_Passage donné:_
= = = = =

Le président de la République, Kaïs Saïed, fais preuve d'une étonnante constance quand il s'agit de nous surprendre et de prendre tout le monde à contrepied, tant il fait la part belle à l'improvisation et au gribouillage. Son discours de Sidi Bouzid, le 21 septembre, qui fera sans doute date dans l'art subtil du cafouillage, est totalement dénué de concret, de palpable. On y apprend seulement que des mesures transitoires vont être instaurées. Transiter de quoi vers quoi ? Par quel moyen ? Qui est en train de les mettre en place ? Nul ne le sait. De toute façon, il vaut mieux ne pas s'aventurer à poser ces questions puisque l'on risque d'être catalogué par le président comme traitres ou ivrognes, tout dépend de l'heure de la journée où l'on s'aventurerait à l'interroger. Sa diatribe du 21 septembre rappelle les discours fleuves, pétris de populisme et de haine, de présidents comme le colonel Kadhafi ou de Fidel Castro.

= = = = =

_Lignes extraites:_
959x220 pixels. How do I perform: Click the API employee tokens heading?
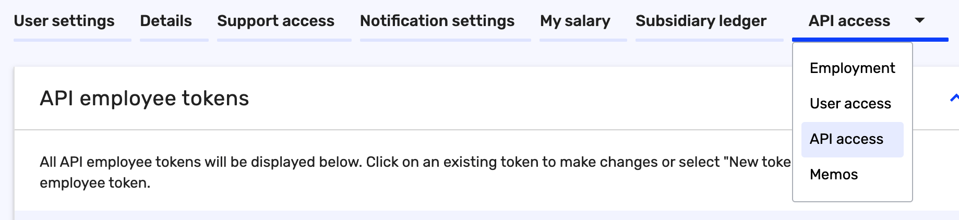coord(145,99)
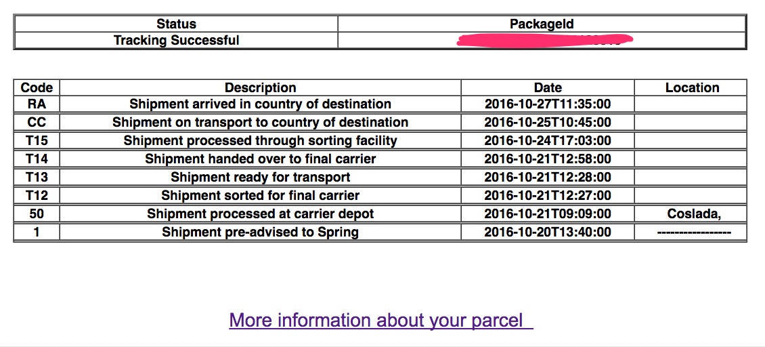The width and height of the screenshot is (765, 347).
Task: Select 'Shipment pre-advised to Spring' description
Action: (x=260, y=232)
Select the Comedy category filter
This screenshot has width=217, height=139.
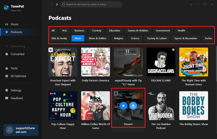tap(96, 31)
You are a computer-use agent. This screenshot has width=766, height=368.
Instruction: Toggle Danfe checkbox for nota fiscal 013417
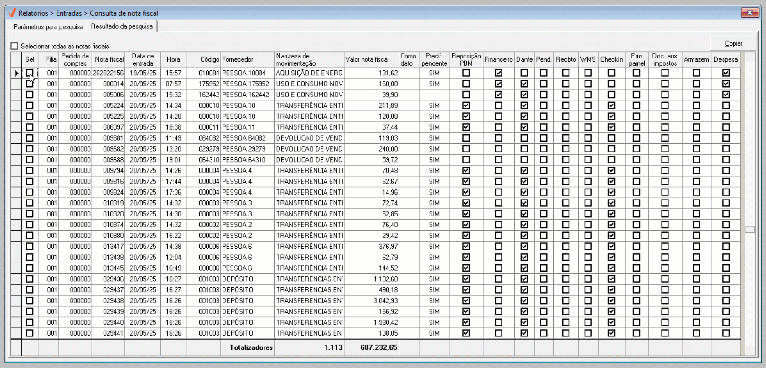tap(524, 247)
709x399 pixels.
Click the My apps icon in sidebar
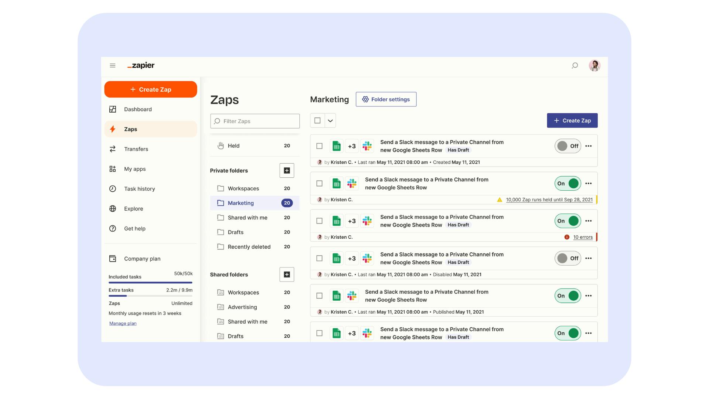pyautogui.click(x=113, y=169)
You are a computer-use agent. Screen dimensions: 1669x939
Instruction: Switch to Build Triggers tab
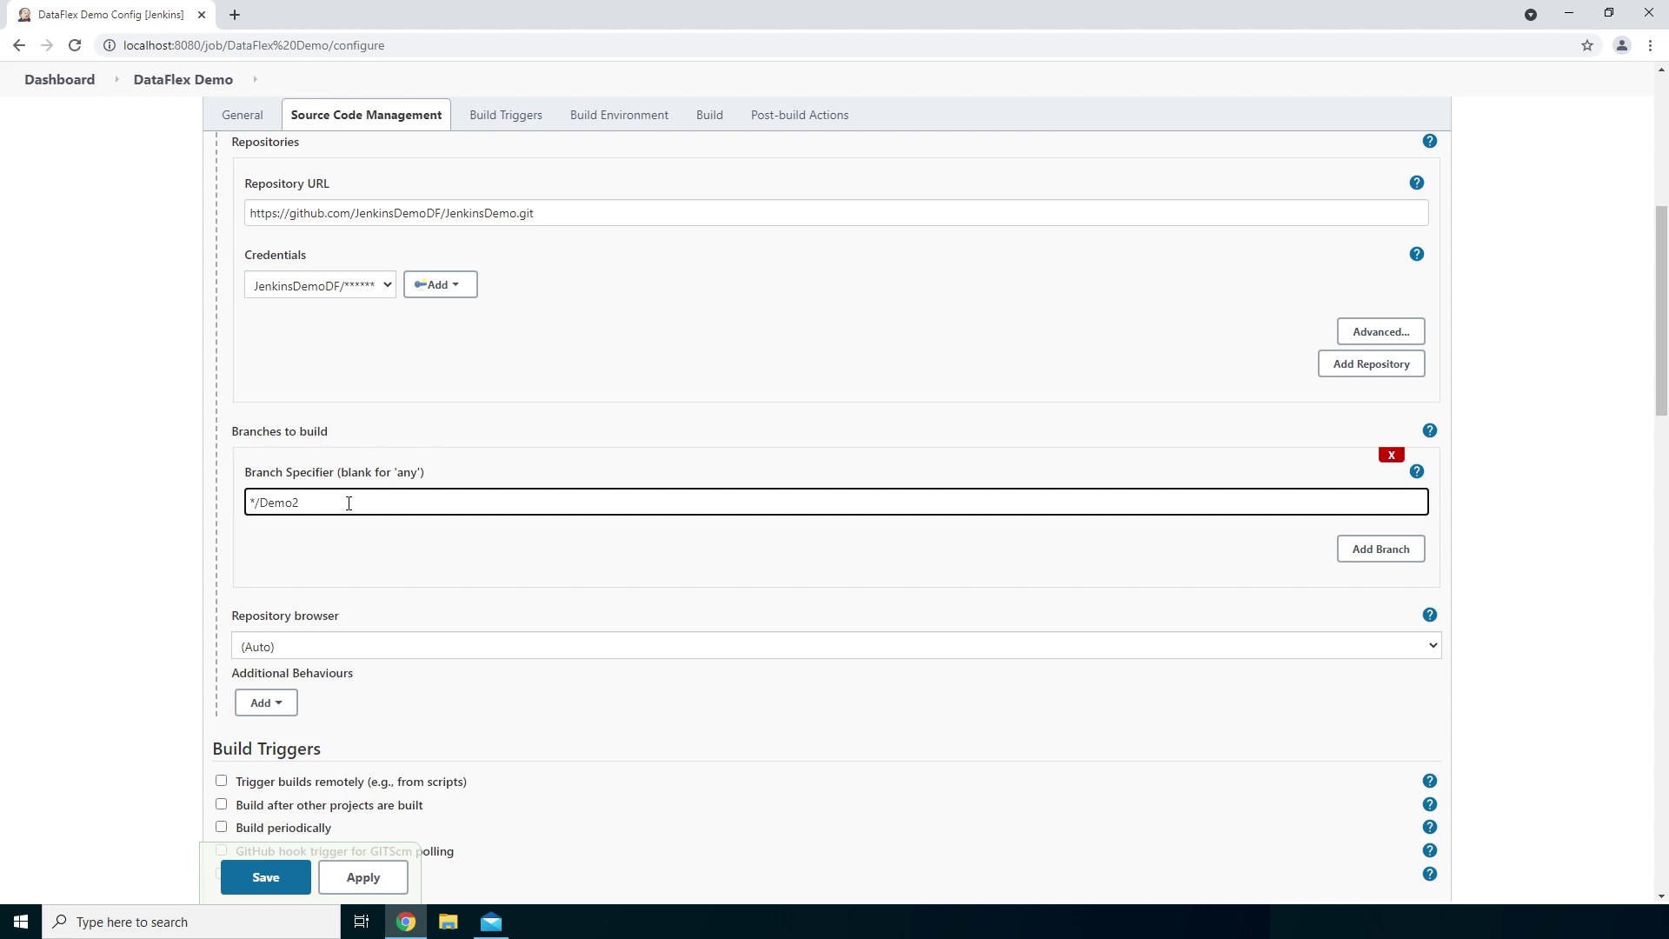coord(505,115)
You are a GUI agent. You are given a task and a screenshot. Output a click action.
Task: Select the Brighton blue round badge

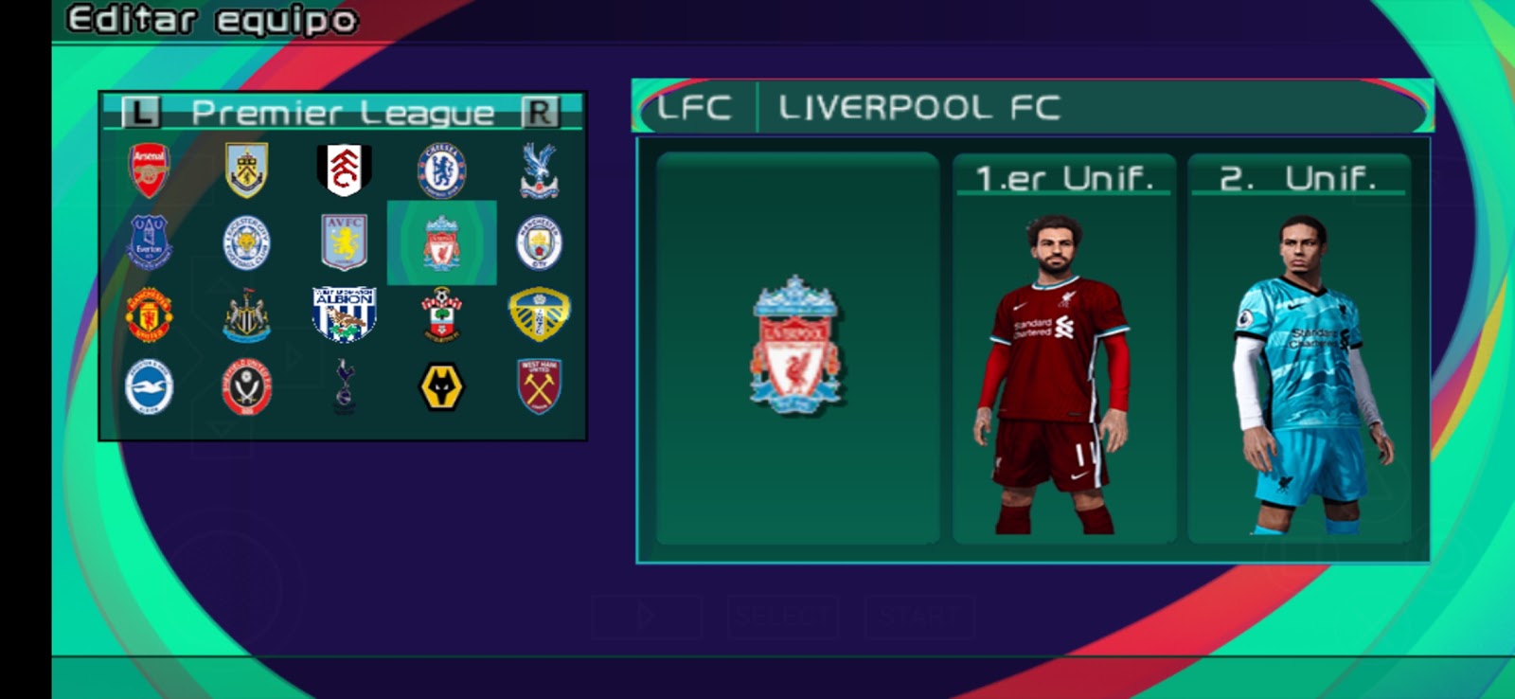[149, 387]

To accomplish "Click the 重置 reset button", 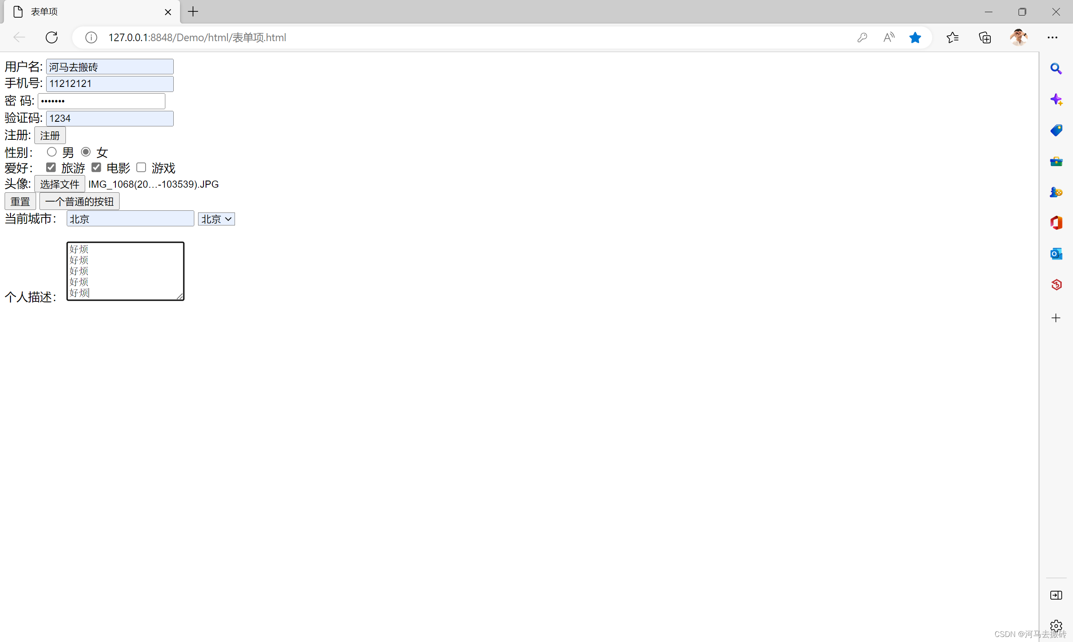I will click(21, 201).
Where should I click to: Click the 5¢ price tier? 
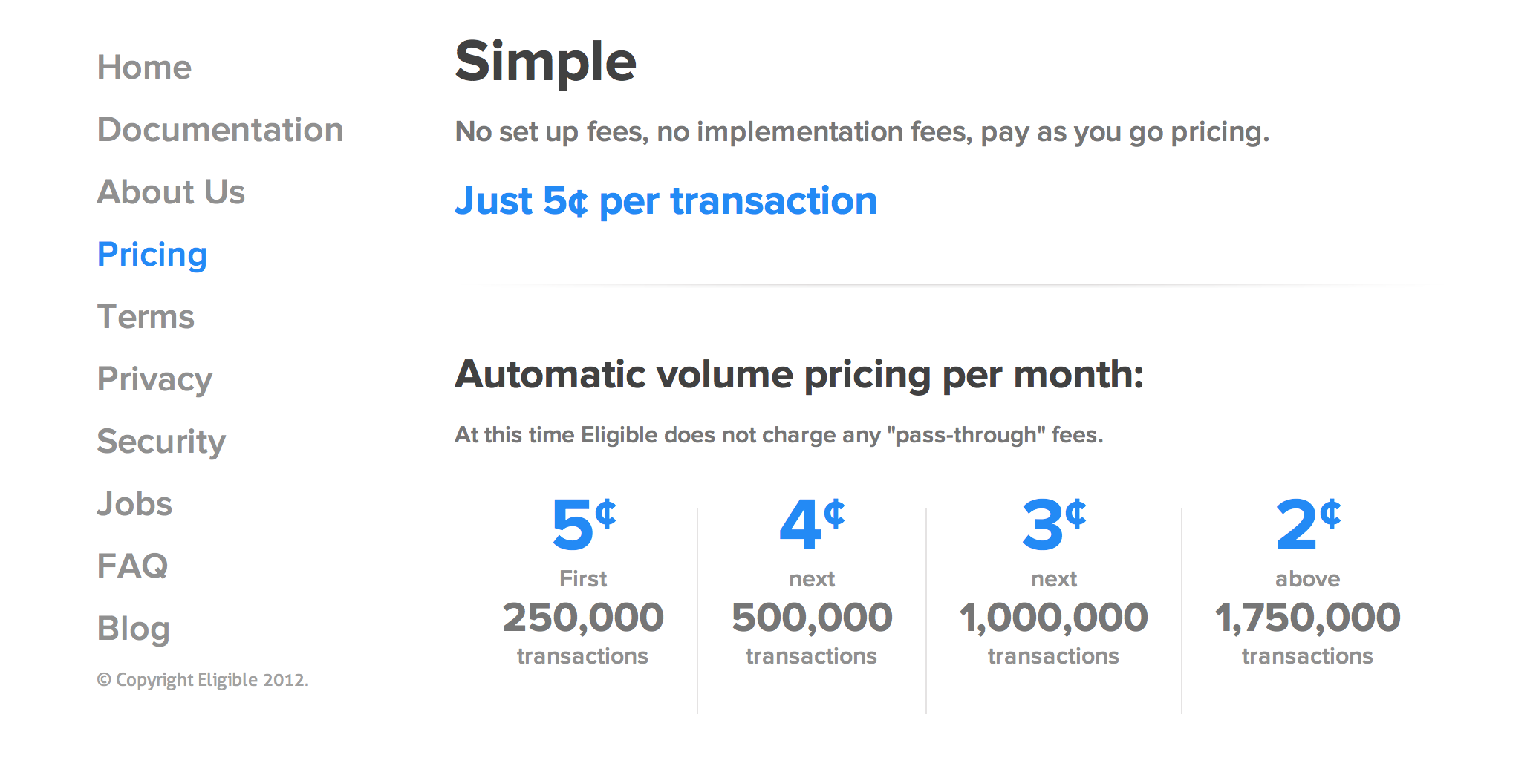[583, 525]
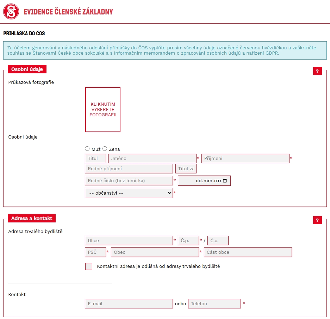Focus the Jméno input field
Screen dimensions: 330x319
click(152, 159)
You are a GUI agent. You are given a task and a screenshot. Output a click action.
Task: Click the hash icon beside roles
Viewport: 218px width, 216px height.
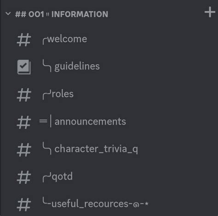24,95
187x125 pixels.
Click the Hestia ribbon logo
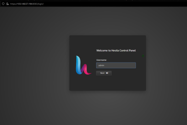click(x=84, y=65)
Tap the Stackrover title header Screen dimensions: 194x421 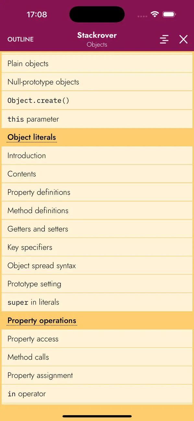tap(97, 35)
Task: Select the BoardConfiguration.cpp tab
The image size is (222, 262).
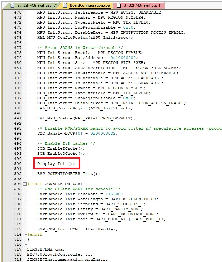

= = = = =

_Consigne:_ Restituez intégralement, sans rien modifier, le passage donné sur le discours de Kaïs Saïed à Sidi Bouzid.

_Réponse ci-dessous:_
Le président de la République, Kaïs Saïed, fais preuve d'une étonnante constance quand il s'agit de nous surprendre et de prendre tout le monde à contrepied, tant il fait la part belle à l'improvisation et au gribouillage. Son discours de Sidi Bouzid, le 21 septembre, qui fera sans doute date dans l'art subtil du cafouillage, est totalement dénué de concret, de palpable. On y apprend seulement que des mesures transitoires vont être instaurées. Transiter de quoi vers quoi ? Par quel moyen ? Qui est en train de les mettre en place ? Nul ne le sait. De toute façon, il vaut mieux ne pas s'aventurer à poser ces questions puisque l'on risque d'être catalogué par le président comme traitres ou ivrognes, tout dépend de l'heure de la journée où l'on s'aventurerait à l'interroger. Sa diatribe du 21 septembre rappelle les discours fleuves, pétris de populisme et de haine, de présidents comme le colonel Kadhafi ou de Fidel Castro.